PASSAGE EXTRAIT.
- - - - - - -

La veille, Kaminsky a appris à Jorge et à Nieto, leader de la troïka (l'organisation communiste espagnole), que la Direction centrale des camps de concentration a demandé des renseignements sur Semprun à la Politische Arbeitlung. Semprun risque peut-être d'être exécuté pour ses liens avec la Résistance. Kaminsky propose un plan : si le risque est confirmé, ils trouveront un moyen de faire mourir Jorge administrativement.
Kaminsky n'aime pas les Musulmans du camp parce qu'ils ne luttent pas pour la vie. Mais Semprun est proche de l'un deux. La première fois qu'il l'a aperçu, avachi contre le mur extérieur des latrines, il a été frappé par la proximité de leur numéro de matricule (sans doute étaient-ils arrivés le même jour à Buchenwald) et par son état moribond. Son regard juvénile pointait sous un masque mortuaire. Ils ont à peu près le même âge. Mais Jorge ressent une proximité plus profonde : le jeune Musulman incarne l'identité perçue comme possibilité d'être autre, il est comme un double de luimême. Semprun s'est alors mis à lui raconter sa nuit d'arrivée à Buchenwald, voulant raviver par-là l'étincelle du souci de soi du jeune inconnu, réveiller sa mémoire pour qu'il puisse à nouveau s'intéresser à sa propre histoire. Le Musulman ne lui a pas répondu, mais a mimé de ses doigts la cigarette qu'on roule. Semprun lui en a donné une et les yeux de l'autre en ont été humides de bonheur. Ce n'est que plusieurs dimanches plus tard que la conversation est devenue possible, lorsque Semprun a déclamé un poème en prose de Rimbaud et que le jeune musulman s'est mis à réciter la suite d'un seul trait, retrouvant par là son être.
La corvée de carrière consiste à transporter d'un point à un autre des morceaux de roche granitique, une tâche sans utilité effectuée sous l'horreur de la brutalité arbitraire. Un jeune Russe prend sur son épaule la pierre attribuée par le SS à Semprun, bien trop lourde pour lui, profitant du moment d'inattention du sous-officier cruel. Ce geste est totalement gratuit et de pure bonté, " exemplaire de la radicale liberté de faire le bien, inhérente à la nature humaine " (p. 51).

- - - - - - -

MATÉRIEL FOURNI.

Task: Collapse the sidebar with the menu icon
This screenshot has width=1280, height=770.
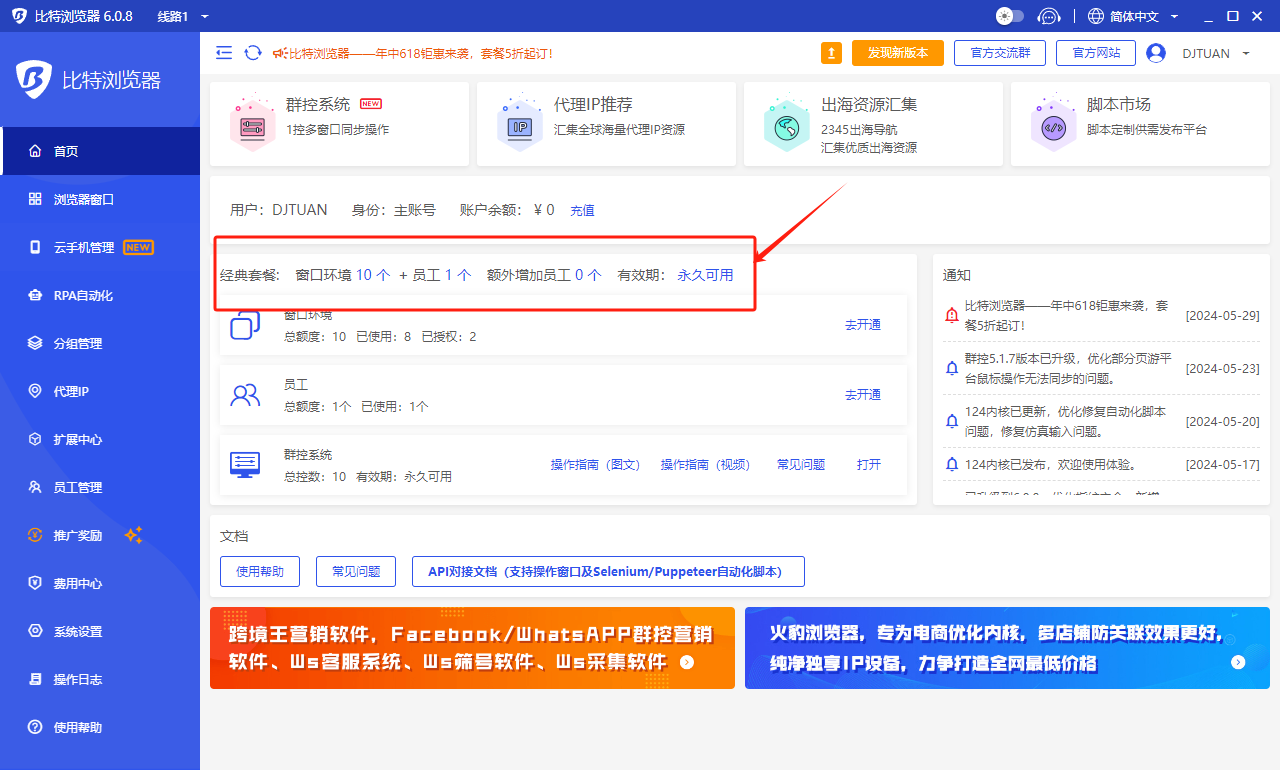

- - - - - - -

EXERCICE PROPOSÉ. Recopiez le passage sur Semprun à Buchenwald depuis « La veille, Kaminsky » jusqu'à « mourir Jorge administrativement. », en substituant « informations » à « renseignements ». Appuyez-vous uniquement sur le passage sur Semprun à Buchenwald.

RÉPONSE.
La veille, Kaminsky a appris à Jorge et à Nieto, leader de la troïka (l'organisation communiste espagnole), que la Direction centrale des camps de concentration a demandé des informations sur Semprun à la Politische Arbeitlung. Semprun risque peut-être d'être exécuté pour ses liens avec la Résistance. Kaminsky propose un plan : si le risque est confirmé, ils trouveront un moyen de faire mourir Jorge administrativement.